NEWS Fiscal & legal

Difc, licensing and registration to conduct financial services

The Dubai Financial Services Authority supervises regulated participants and monitors their compliance with applicable laws regulations and rules

Dubai Financial Services Authority (DFSA)
Created under Law No 9 of 2004 and entirely independent of the DIFC Authority and the DIFC Judicial Authority, the DFSA is the integrated regulator responsible for the authorization, licensing and registration of institutions and individuals who wish to conduct financial and professional services in or from DIFC. The DFSA also supervises regulated participants and monitors their compliance with applicable laws regulations and rules. The DFSA is empowered to make rules and regulations, as well as develop policy on relevant market issues and, in turn, enforce the legislation that it administers.
Applicants must provide detailed submission to the DFSA on a wide range of matters. The DFSA rigorously assesses this information to ensure that an applicant is both willing and able to achieve and preserve the high standards applicable in DIFC. The DFSA assesses operating standards relating to competence, financial soundness and integrity.
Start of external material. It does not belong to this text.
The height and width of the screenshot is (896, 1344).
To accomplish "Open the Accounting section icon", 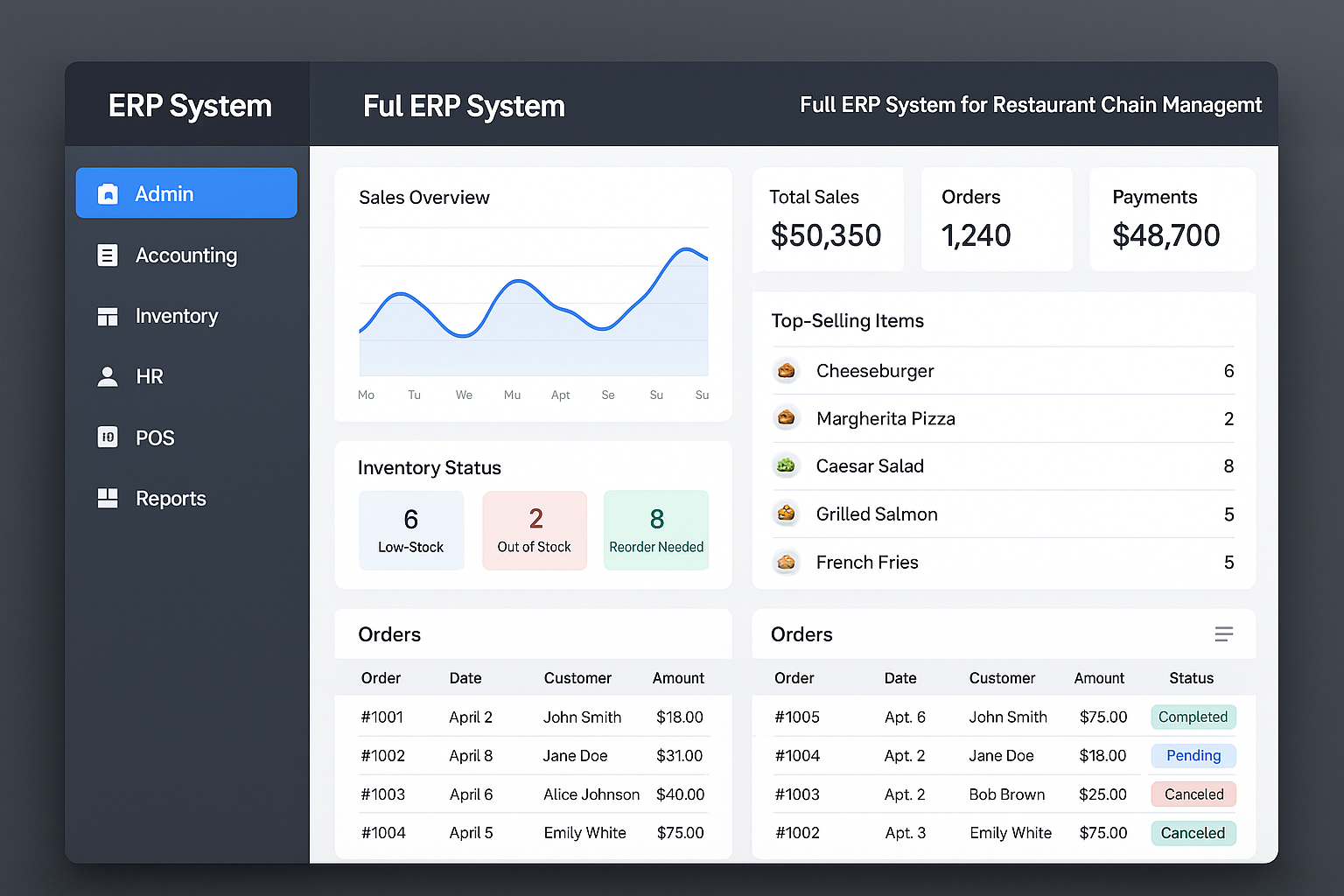I will tap(107, 255).
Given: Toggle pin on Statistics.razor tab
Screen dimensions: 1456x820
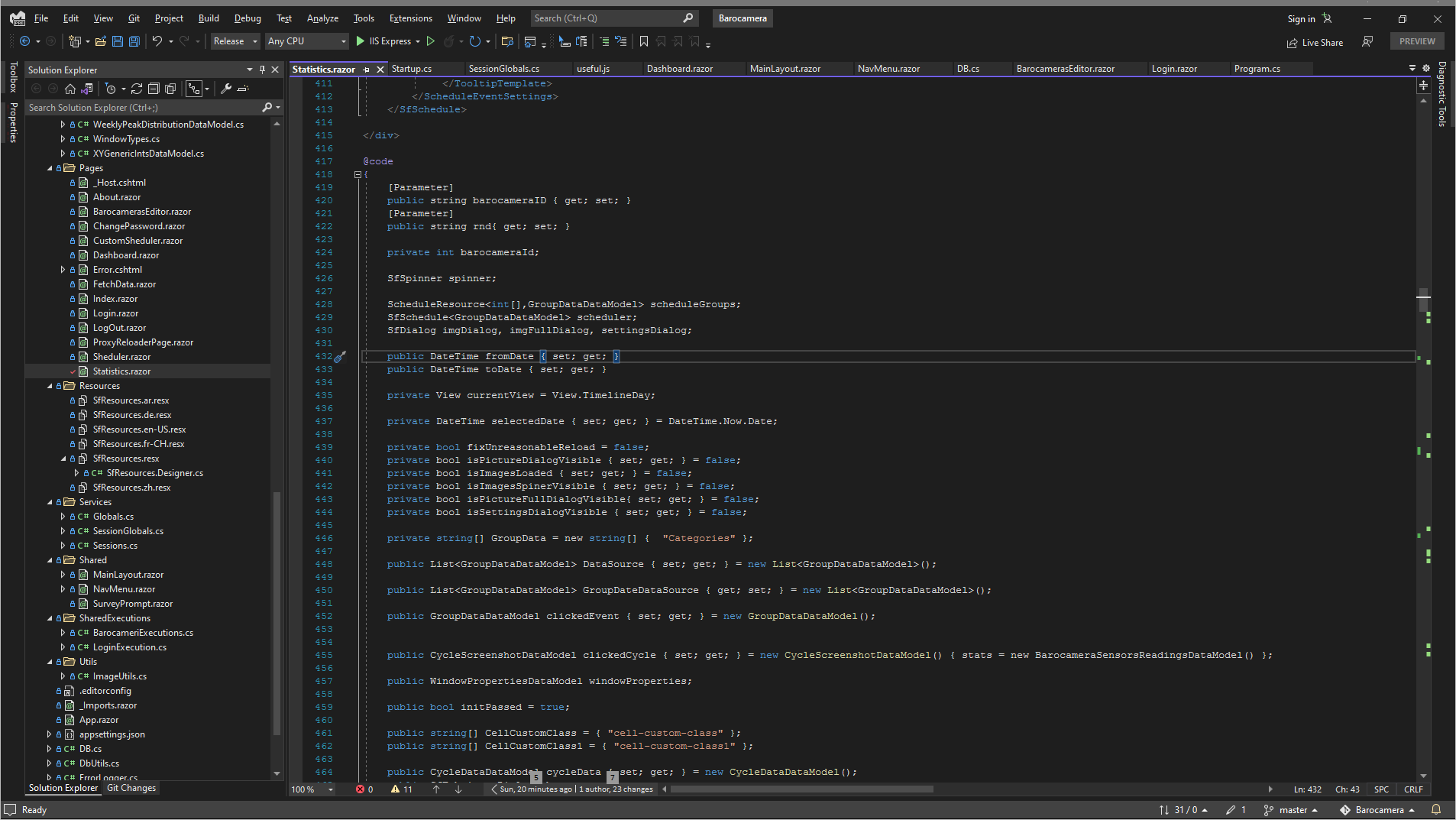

It considers the extent to which a firm, and any of its group entities, may be subject to external regulation, as well as the extent to which those regulators share the DFSA’s high standards of regulation.
The application process entails:
  • an applicant’s fitness and suitability to hold a licence, authorization, or registration
  • the professional, or industry qualifications, competence, and experience of an applicant’s employees
  • the robustness of an applicant’s business plan, and its ability to effectively manage and control its activities
  • an applicant’s background and regulatory history
  • whether an applicant has sufficient resources, including those relating to capital, systems, personnel, risk management, and internal controls
  • the suitability of an applicant’s controllers and other closely linked entities, and the jurisdictions in which they are established, and
  • the applicant’s willingness to deal in an open and co-operative manner with the DFSA
The following financial services are permitted by authorized firms in the DIFC and regulated by the DFSA:
  • Accepting deposits
  • Providing credit
  • Providing money services
  • Dealing in investments as principal
  • Dealing in investments as agent
  • Arranging credit or deals with investments
  • Managing assets
  • Advising on financial products or credit
  • Operating a collective investment fund
  • Providing custody
  • Arranging custody
  • Effecting contracts of insurance
  • Carrying out contracts of insurance
  • Insurance determination
  • Insurance management
  • Managing a profit sharing investment account
  • Operating an alternative trading system
  • Providing trust services
  • Providing fund administration
  • Acting as trustees of a fund
Categories of Licences
Authorized Firms can be divided into five categories of licence, each with its own rules and capital requirements.
Category 1 (Full licence)
Accepting Deposits, Managing a Profit Sharing Investment Account (PSIA)
Category 2 (Principal)
Providing Credit, Dealing in Investments as Principal
Category 3 (Asset Management)
- Dealing in Investments as Principal (where it does so only as a Matched Principal) or Dealing in Investments as Agent
- Providing Custody (where it does so for a Fund) or Acting as the Trustee of a Fund
- Managing Assets, Managing a Collective Investment Fund, Providing Custody (where it does so other than for a Fund), Managing a restricted PSIA or Providing Trust Services (where it is acting as trustee in respect of at least one express trust)
Category 4 (Advising and Custody)
Arranging Credit or Deals in Investments, Advising on Financial Products or Credit, Arranging Custody, Insurance Intermediation, Insurance Management, Operating an Alternative Trading System, Providing Fund Administration or Providing Trust Services (where it is not acting as trustee in respect of an express trust)
Category 5 (Islamic Financial Institutions)
The activities above fall in different licence categories according to the base capital requirements:

Category Licence                   Base Capital Requirement
Category 1                             USD 10 million
Category 2                             USD 2 million
Category 3                             USD 500.000
Categories 2 and 3,
depositaries of mutual
funds or provide custodian
services                                   USD 4 million
Category 4                              USD 10.000
Category 5                              USD 10 million

How is Setting Up in the DIFC Different From Onshore

  • In principle, it is not possible for international companies to carry out their trading or service activities in the UAE without local participation
  • DIFC allows for the establishment of 100% foreign owned companies, either as a branch of an already existing foreign company or as a 100% incorporated company within the DIFC
  • The companies undertaking the financial services will not be subject to the laws and regulations of the UAE Central Bank and/or SCA, instead will be governed by the DFSA laws and regulations
  • The Federal Decree and the General Module (GEN) of the DFSA Rulebook and the Conduct of Business Module (COB) of the DFSA Rulebook describe prohibited financial activities, including:
  • deposit taking from the State’s markets;
  • dealing in UAE Dirhams by banks;
  • insurance business with individuals; and
  • direct insurance of risks located in the UAE
An Authorized Firm cannot operate from within the DIFC but have customers outside it and may not engage in any DIFC prohibited financial activities irrespective of where its customers are based.